The landmark Saint Paul Hotel was built in 1910, during the so-called “First Great Age” of skyscraper construction. At the time, the Renaissance revival-style building was one of the most prominent in the city, earning it the nickname “St. Paul’s Million-Dollar Hotel.” Lucius Pond Ordway, president of the fledgling Minnesota Mining and Manufacturing Company (now known as 3M), offered to finance the hotel with $1 million of his own money if the community would match his investment. Furnishings were expected to cost another quarter million. It was designed by the then-local architectural firm of Reed and Stem, which was later involved in building New York City’s Grand Central Station. Built using a steel frame with a brick and limestone exterior cladding, the hotel was claimed to be “absolutely fireproof” once completed.
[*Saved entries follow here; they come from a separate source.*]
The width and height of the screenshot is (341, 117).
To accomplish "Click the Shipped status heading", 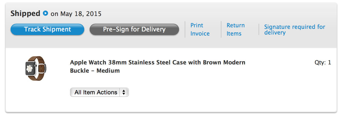I will point(25,13).
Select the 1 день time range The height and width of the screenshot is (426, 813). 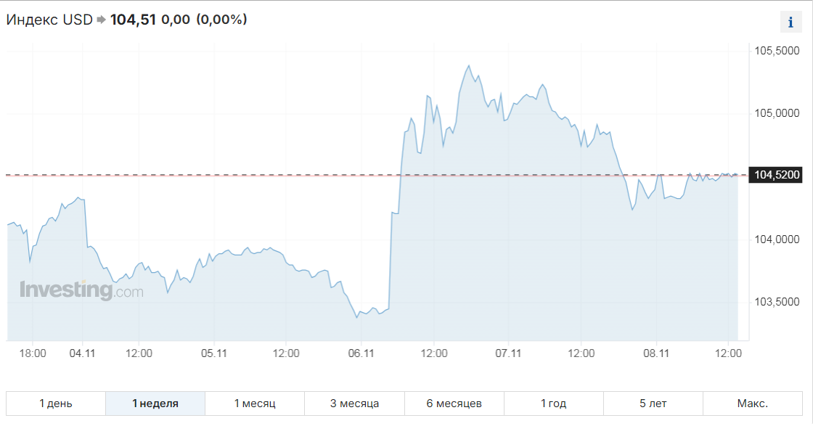(x=56, y=404)
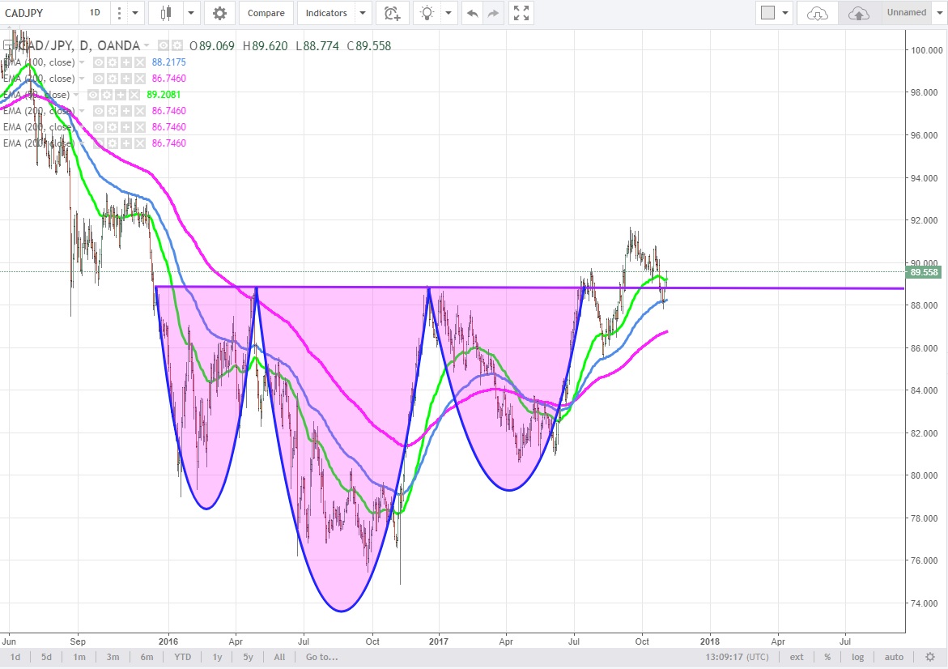
Task: Hide the EMA (100, close) indicator via eye icon
Action: (98, 62)
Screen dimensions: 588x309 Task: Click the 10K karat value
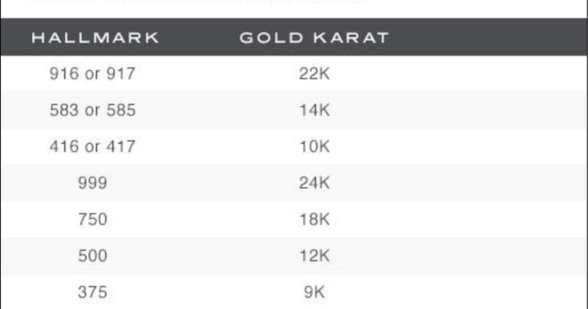click(314, 147)
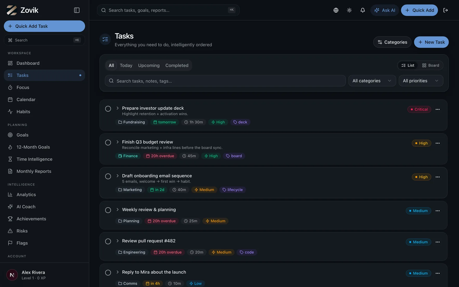Screen dimensions: 459x287
Task: Expand Draft onboarding email sequence task
Action: (117, 176)
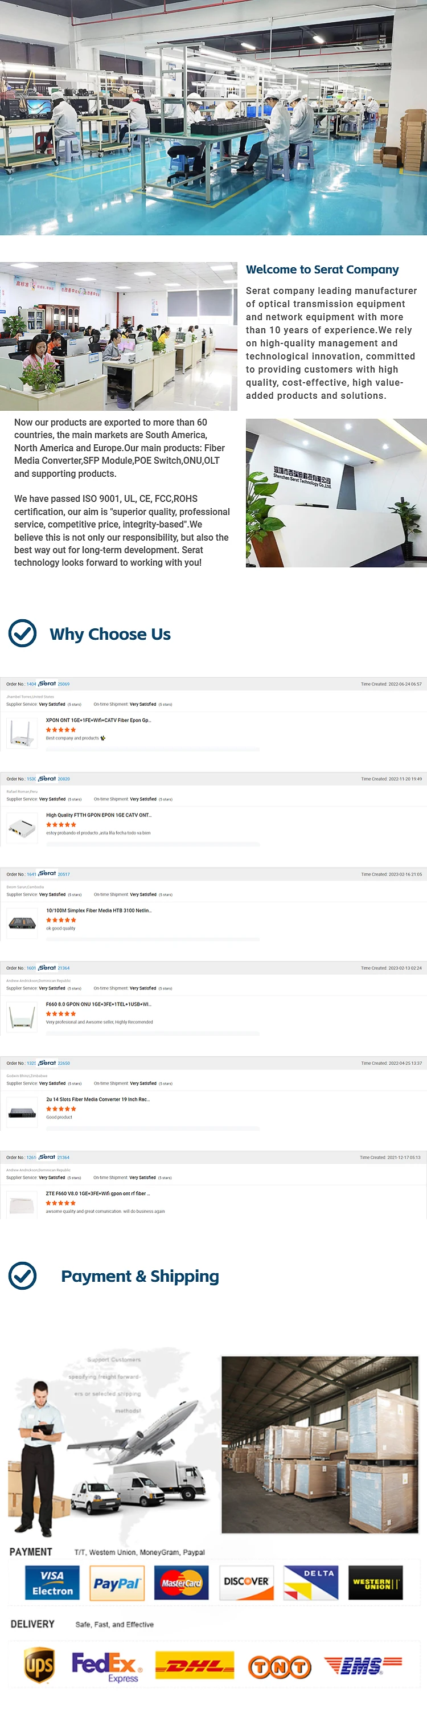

Each of the hotel’s 300 rooms included a private bath and an outside view of either a main street or Rice Park. A 3-story annex was also added to house “sample rooms” for traveling sales reps which were segregated from the main hotel and finished especially for this usage. These rooms functioned as a regular hotel room for the salesman, but with a display area used to show their products to local merchants.
Prior to its construction, the site had actually been the site of two other hotels — the 60-room Greenman House (1871-1878), which was destroyed by fire, and the larger Windsor Hotel, which was later torn down to make way for The Saint Paul Hotel. Closing in 1979 due to declining business, it was later renovated and reopened in 1982. During this time, the Ordway Center for the Performing Arts, named after a donation from the same family as Lucius Pond Ordway, was constructed across from Rice Park facing the hotel. As of 2021, the hotel had 255 guest rooms and suites.
At the time of its opening, it was said the view of the Mississippi Valley from the hotel’s roof was better than from any other location except for the dome of the Minnesota State Capitol. The roof also featured the region’s first wireless station, in addition to a rooftop garden.
Prominent guests at the hotel have included the then-former president Theodore Roosevelt and the then-current president William Howard Taft, who attended a meeting here during the first year after its construction. Future guests would go on to include Gene Autry, Lawrence Welk, Luciano Pavarotti, John F. Kennedy, Bill Clinton, and George W. Bush.